AIM
In the account of the papal visit to Philadelphia below, list every performer named as providing entertainment at the Festival of Families.

TEXT PASSAGE
Mom and I spent most of the day on Saturday at the Festival of Families. We enjoyed entertainment by artists such as Aretha Franklin, Juanes, Andrea Bocelli and the Philadelphia Orchestra. The high point of the evening was an inspiring speech on the family by Pope Francis.   Shortly after he began, he turned from his prepared notes and spoke from the heart.  His message focused on the love of God and the hope found within the family.  He stated, “The family is a factory of hope, a factory of Resurrection.”  His speech also included humor when he said, “sometimes plates can fly, and children can bring headaches!  And I won’t say anything about mothers-in-law.”

Finally on Sunday, September 27 the pope celebrated Mass on the Benjamin Franklin Parkway.  I was able to concelebrate with about 350 other priests. I was honored to be able to concelebrate a Mass which was celebrated by Pope Francis.

My experience in Philadelphia left me with a feeling of deep gratitude that God has blessed the Church with such a humble, loving and outgoing pope.

Aranda Family

“Love is something we learn; Love is something we live; Love grows as it is forged by the situations each family experiences.”  Pope Francis

This quote describes our trip to Philadelphia for the World Meeting of Families and the papal visit. From our four-day car trip with four kids to the week of amazing talks, to the six hour wait to catch a glimpse of Pope Francis and the four hour line for security to receive the final blessing at the papal Mass: this trip was about love.
Preparation for this adventure started a year ago. We were fortunate to be able to bring our whole family and our 12-year-old cousin from D.C. and stay with our dear friends at a bed and breakfast nearby. We took the train into the city everyday, which was an adventure in itself with four adults and nine children!

The talks were engaging. (You can listen to them at under podcasts). The exhibition hall with hundreds of vendors was like a Catholic Disneyland with everything from books about saints to sacramentals to life-size pope cut-outs. I loved that our family was surrounded by so many priests and nuns. There’s nothing better than seeing my kids chat with nuns about their favorite saints or seeing priests on the streets hearing confession and giving absolution.

DATASET CONTENT
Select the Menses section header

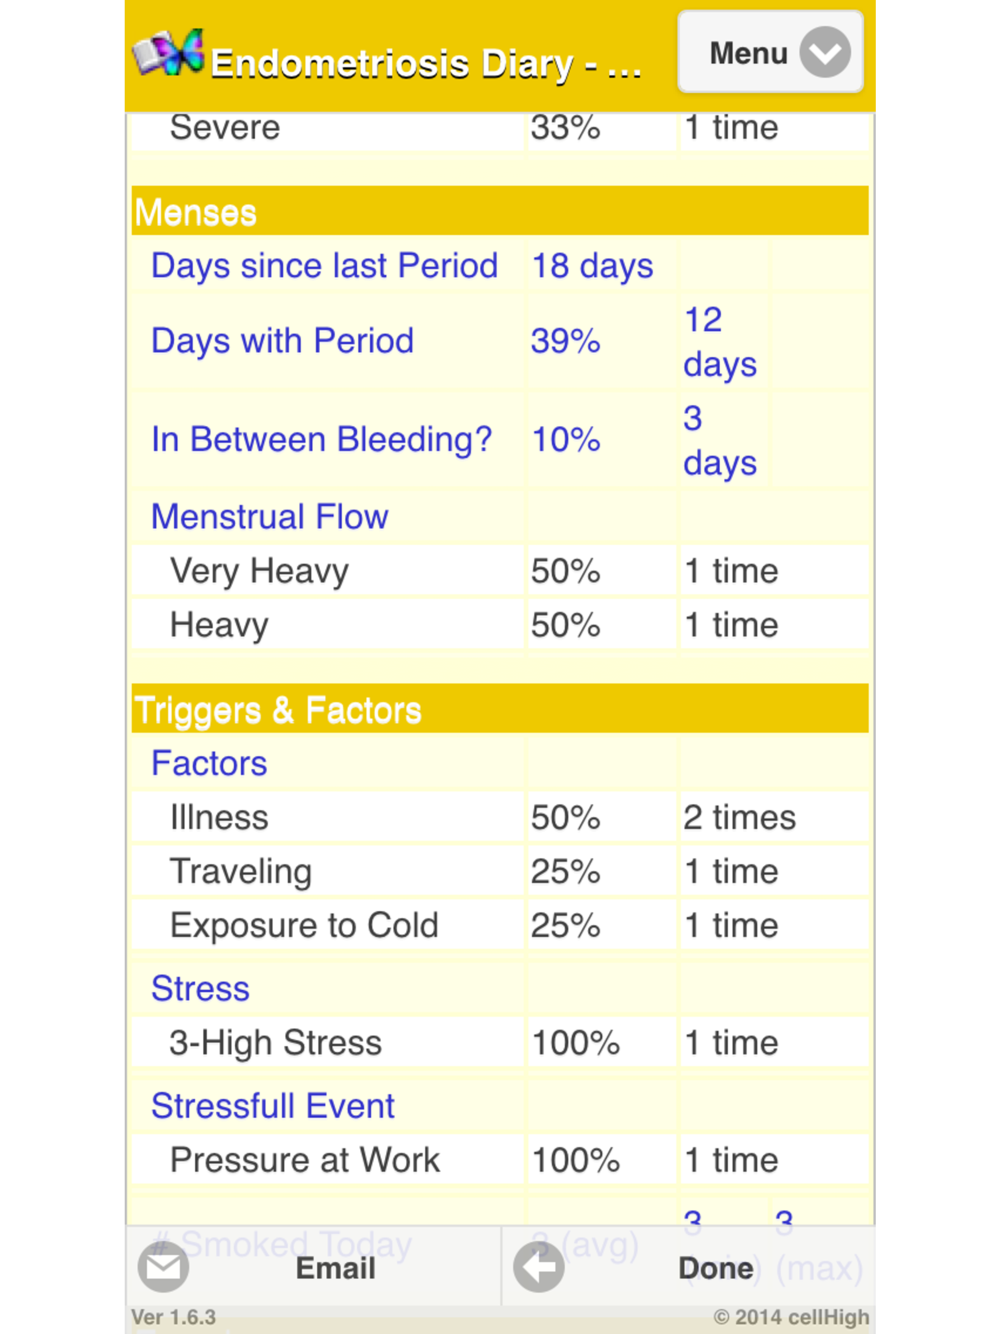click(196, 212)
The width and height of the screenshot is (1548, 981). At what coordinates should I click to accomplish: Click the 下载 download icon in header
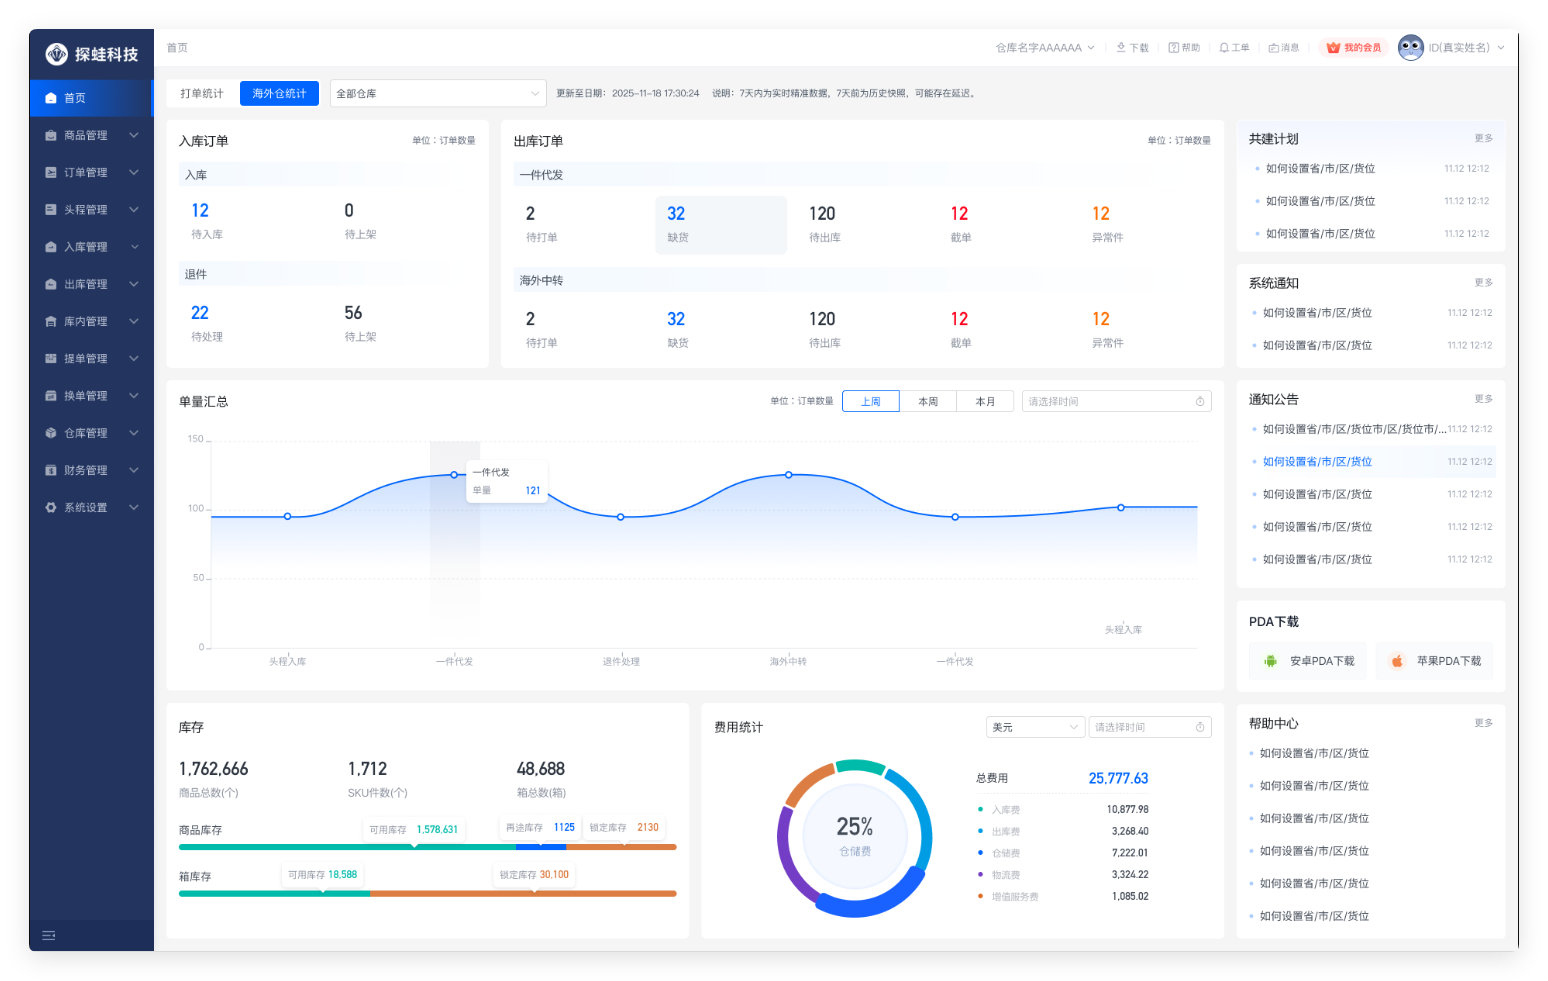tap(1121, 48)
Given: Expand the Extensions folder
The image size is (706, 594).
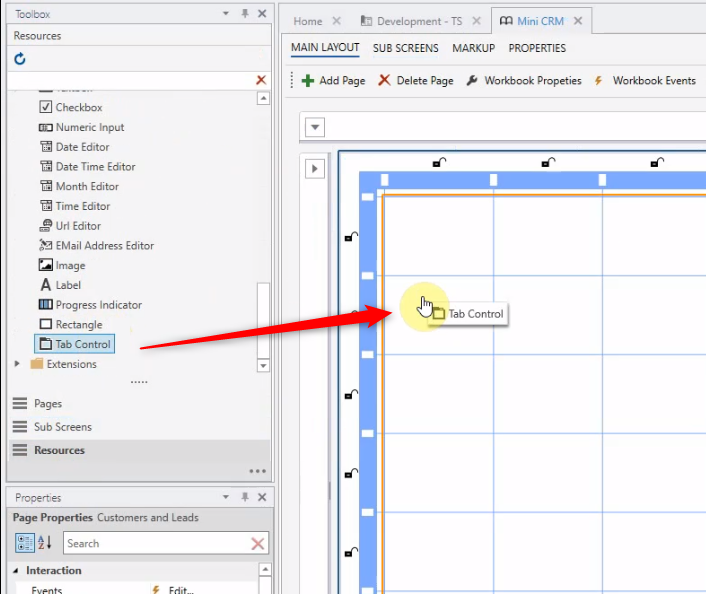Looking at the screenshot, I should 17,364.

TASK RESULT
Aretha Franklin
Juanes
Andrea Bocelli
the Philadelphia Orchestra